Clinical Cardiovascular Diseases Program
Many projects in the Clinical Cardiovascular Diseases Program within the Human Integrative and Environmental Physiology Laboratory focus on exploring physiologic mechanisms related to chronic disease in clinical populations, including patients with heart failure and pulmonary arterial hypertension.
The objective of the Clinical Cardiovascular Diseases Program is to increase the understanding of key physiologic mechanisms so that we can develop more robust diagnosis and treatment techniques.
The Clinical Cardiovascular Diseases Program has several ongoing studies and projects.
Mechanisms of altered ventilatory control in heart failure
Exercise intolerance is a hallmark of chronic heart failure, and changes in cardiac function can cause systemic changes in the pulmonary system and skeletal muscles. One consequence of these systemic changes is an abnormal ventilatory response to exercise, which is believed to be a primary cause of dyspnea and exercise intolerance.
Our research team previously demonstrated that metabolic stimuli in the locomotor muscles play a major role in contributing to these exaggerated ventilatory responses to exercise. We found that the heightened ventilation in heart failure leads to blood flow redistribution away from the working muscles and may contribute to exercise intolerance.
In this study of altered ventilatory control, we are using fentanyl to block the locomotor muscles' afferent feedback resulting from metabolic demand to determine if this will improve ventilatory efficiency, increase leg blood flow and improve exercise intolerance in patients with heart failure.
Spinal cord stimulation to inhibit somatic afferent feedback during exercise
This project builds off the fentanyl heart failure study. If improvements in exercise tolerance are seen in patients with heart failure when given a fentanyl injection, use of spinal simulation may be a more feasible means of blockading this afferent feedback.

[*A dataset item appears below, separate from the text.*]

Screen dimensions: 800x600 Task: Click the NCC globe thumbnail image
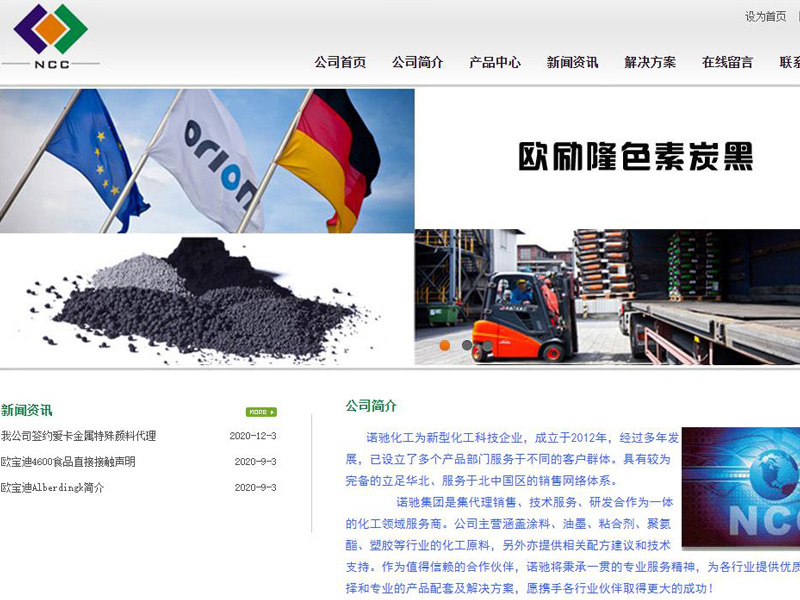point(741,488)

This study aims to determine the optimized stimulation intensity for this application of spinal cord stimulation.
Pulmonary congestion in heart failure
To study pulmonary congestion in heart failure, we are using CT perfusion imaging to follow a bolus of injected contrast as it moves through blood vessels to quantify and define intrathoracic fluid subdivisions.
We are also determining the effects of body position on shifts in intrathoracic fluid compartments and the influence on lung mechanics and gas exchange in people with heart failure compared with healthy people of the same age and sex.

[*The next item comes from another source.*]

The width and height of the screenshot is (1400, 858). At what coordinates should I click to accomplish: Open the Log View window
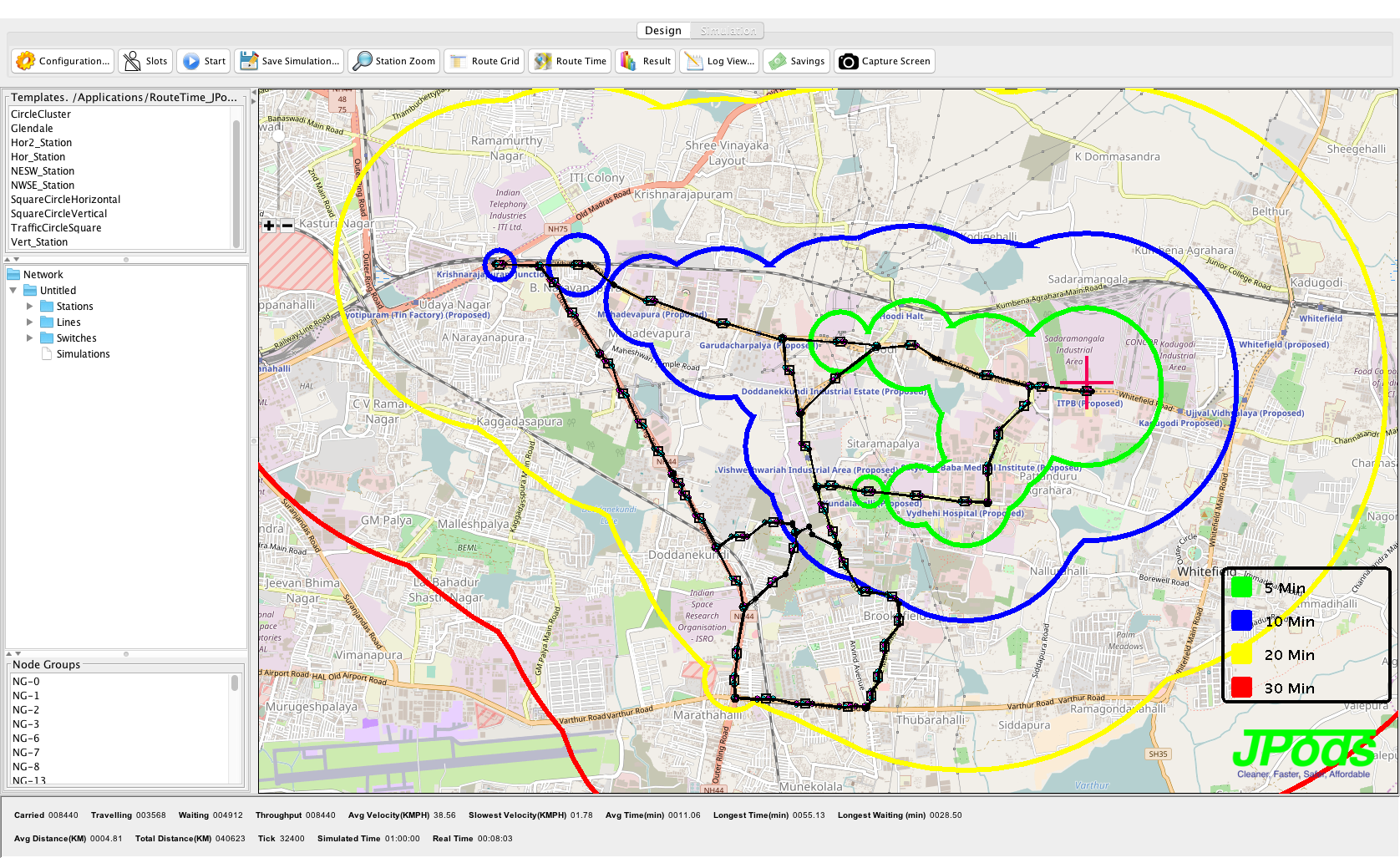tap(719, 61)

Although pulmonary congestion has become an important target for detection and therapy in heart failure, it is neither well defined nor well understood. For instance, it's unclear if pulmonary congestion includes changes in thoracic blood volume, pulmonary blood volume, bronchial blood volume or extravascular lung water, or a combination of changes in these intrathoracic fluid compartments.
It's also unclear if the symptoms of positional dyspnea (orthopnea) are associated with interstitial edema or changes in blood volume compartments. There's also conflicting evidence as to whether pulmonary congestion occurs in heart failure in response to exercise and whether altered ventilatory patterns and gas exchange associated with heart failure contribute to the development of edema.
The goal of this study is to help resolve such uncertainties about pulmonary congestion in heart failure.
Hospital heart failure admission study
In this study, we use a simplified approach to measure heart rate variability, pulmonary gas exchange and thoracic fluid status in patients as early as possible in the course of acute decompensated heart failure and immediately prior to discharge (after medical management).
The objective is to determine if these measures (either absolute values or changes over the course of hospitalization) can assess readiness for discharge and predict likelihood of readmission more accurately than can current methods.
Work and cost of breathing in heart failure
The objective of this project is to characterize cost of breathing in patients with heart failure using several different techniques: gold standard pneumotach breathing versus camera-equipped systems that use sensor technology to reconstruct the thoracic cavity and model breathing mechanics.
Influence of beta-2 receptor genotype on lung fluid balance in heart failure
The focus of this project is to explore alterations in lung fluid balance in patients with heart failure and in matched healthy participants in response to administration of albuterol, a beta-2 agonist, and to determine if the response to albuterol is related to common polymorphisms of the beta-2 adrenergic receptors (β2ARs).
Lung fluid balance is measured using noncontrast chest CT and diffusion capacity of the lungs from carbon monoxide and nitric oxide.
Gaining a better understanding of the mechanisms of lung fluid accumulation and removal is important for disease management. For example, we found that 67% of patients admitted to the hospital for heart failure-related problems had signs of pulmonary edema as determined by chest X-ray.
Stimulation of the β2AR improves fluid clearance from the lungs in healthy adults through downstream activation of epithelial sodium channels on type II alveolar cells.
In patients with heart failure, however, chronic stimulation of the β2AR via increased adrenergic drive may lead to desensitization of these receptors in the lungs, altering this important clearance mechanism. In addition, the gene that encodes the β2AR has common variations that influence the degree of susceptibility to agonist-mediated desensitization and basal receptor activity.